=== Exercise details ===
Carry the research summary on CsPbBr3@TiO2 photocatalysts forward, starting right after its final sentence.

╭─ Document segment

연구성과 홍보

J. Water Process. Eng. 2025 June;75:107916.

Title : Modulating energy band structure of CsPbBr3@TiO2 composites for enhanced photocatalytic and anti-superbacterial performance

Authors : Chang-Yeon Kima,b, Min-Gi Jeona, Artavazd Kirakosyana, Da-Hye Kimc, Hea-Jong Chungc,d,e, Ji-Hyun Leeb, Ha-Rim Anb, Byoungchul Sonb, Seung Jo Yoob, Sang-Gil Leeb, Ji-In Parkb, Soo Hyeon Kimb, Hyeran Kimb, Sang Moon Leeb, Jihoon Choia*, Hyun Uk Leeb*

Affiliations :

aDepartment of Materials Science and Engineering, Chungnam National University, 99 Daehak-ro, Yuseong-gu, Daejeon, 34134, Republic of Korea

bResearch center for Materials Analysis, Korea Basic Science Institute, Daejeon 34133, Republic of Korea

cHonam Regional Center, Korea Basic Science Institute (KBSI), Gwangju 61751, Republic of Korea

dCollege of Pharmacy, Chung-Ang University, Seoul 06974, Republic of Korea

eDepartment of Bio-Analysis Science, University of Science & Technology, Daejeon 34113, Republic of Korea

DOI: 10.1016/j.jwpe.2025.107916

Abstract :

Oxide-based photocatalysts are widely used for antibacterial and water treatment. However, they are limited by their wide bandgaps, which restrict the activation to specific wavelengths. Efforts are being done to enhance the reactivity, including doping with different elements, combining with other semiconductors, and creating heterogeneous structures. In this study, a composite photocatalyst was developed by forming CsPbBr3@TiO2, a heterostructure using CsPbBr3 quantum dots and TiO2, where the induced intermediate states narrow the bandgap, extending the light absorption range into the visible spectrum. Photocatalytic applications in dye degradation and removal of superbacteria utilize this property.

╰─
╭─ Data extract

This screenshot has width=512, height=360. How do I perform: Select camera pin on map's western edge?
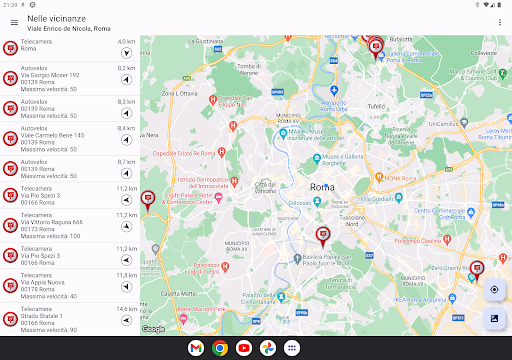[x=148, y=201]
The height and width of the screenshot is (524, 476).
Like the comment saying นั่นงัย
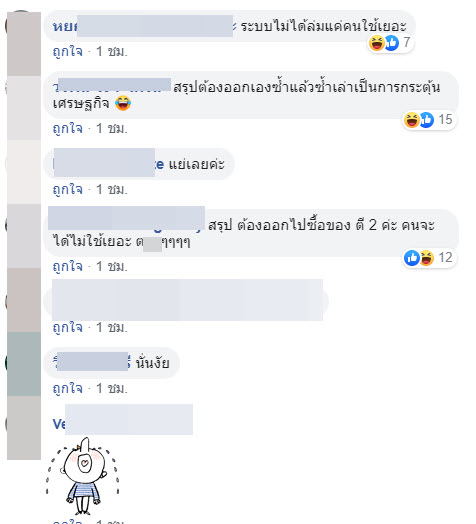click(68, 388)
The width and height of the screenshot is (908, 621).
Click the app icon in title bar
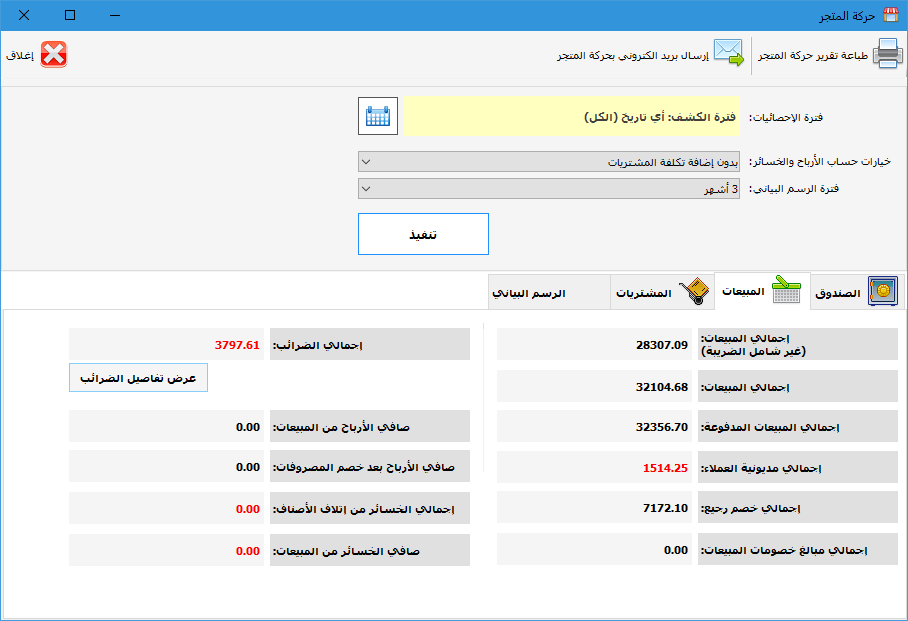coord(890,15)
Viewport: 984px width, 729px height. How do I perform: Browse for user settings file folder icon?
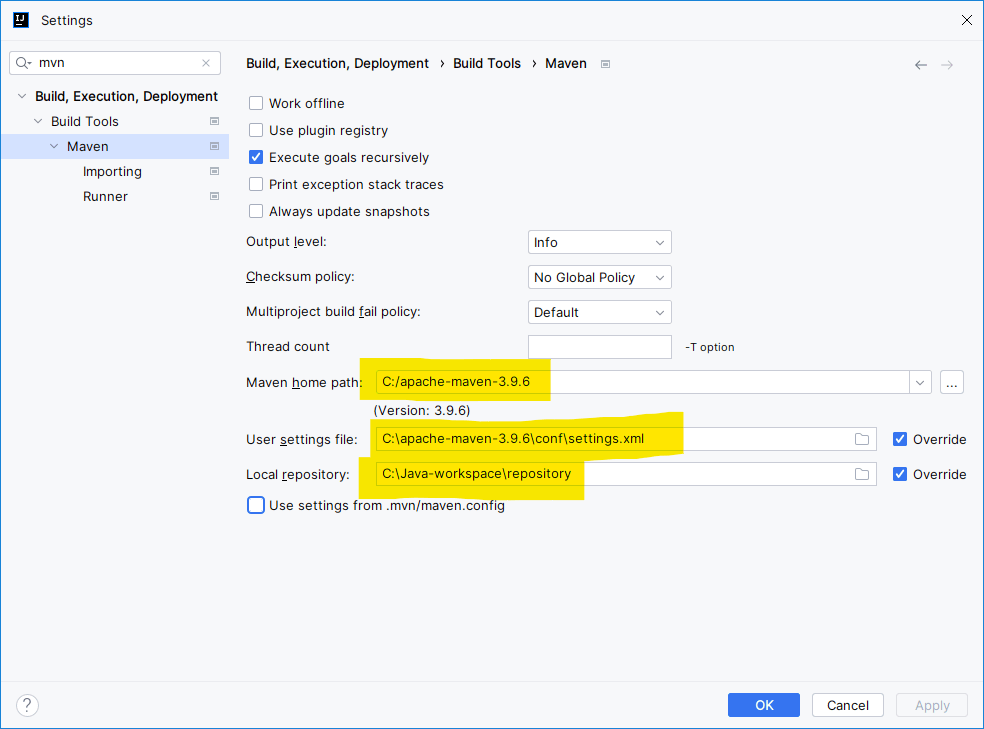point(862,439)
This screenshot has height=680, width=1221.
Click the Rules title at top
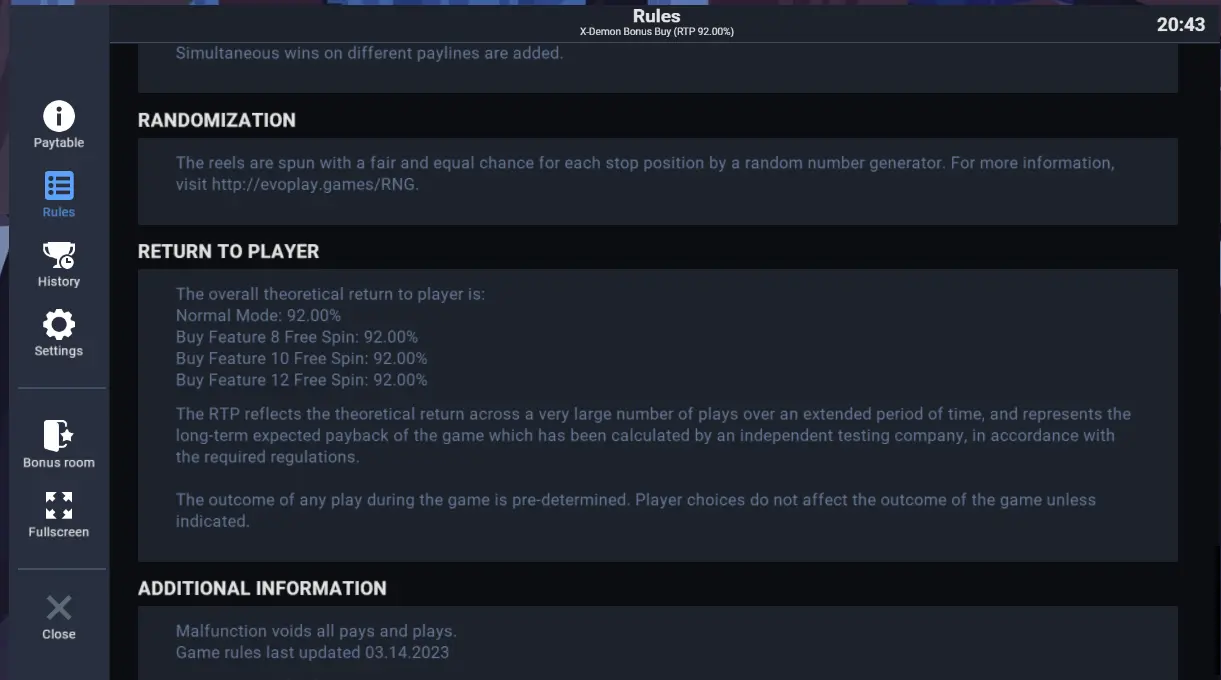(x=657, y=16)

╰─

=== Response to the task ===
CsPbBr3@TiO2 composite showed significant degradation efficiency for rhodamine B and Reactive Black 5 under ultraviolet (UV) and visible-light irradiation. While anatase TiO2 nanoparticles showed a degradation efficiency of up to 21.1 % after 1 h of light irradiation, the CsPbBr3@TiO2 composite showed a degradation efficiency of up to 95.3 %, indicating excellent water purification. Furthermore, in an optical density measurement to analyze the antibacterial activity against prominent superbacteria such as Staphylococcus aureus, Enterococcus faecalis, and Enterococcus faecium, recently been identified as resistant to almost all antibiotics due to drug abuse, the CsPbBr3@TiO2 composite showed a reduction of 84.9 %, while the anatase TiO2 nanoparticles showed a 42.5 % reduction, indicating up to a 2-fold higher antimicrobial activity. These results indicate that the CsPbBr3@TiO2 composites possess outstanding photocatalytic efficiency for environmental applications and suggest an easy and rapid method for the extensive production of highly responsive visible-light photocatalysts for water purification and biomedical applications.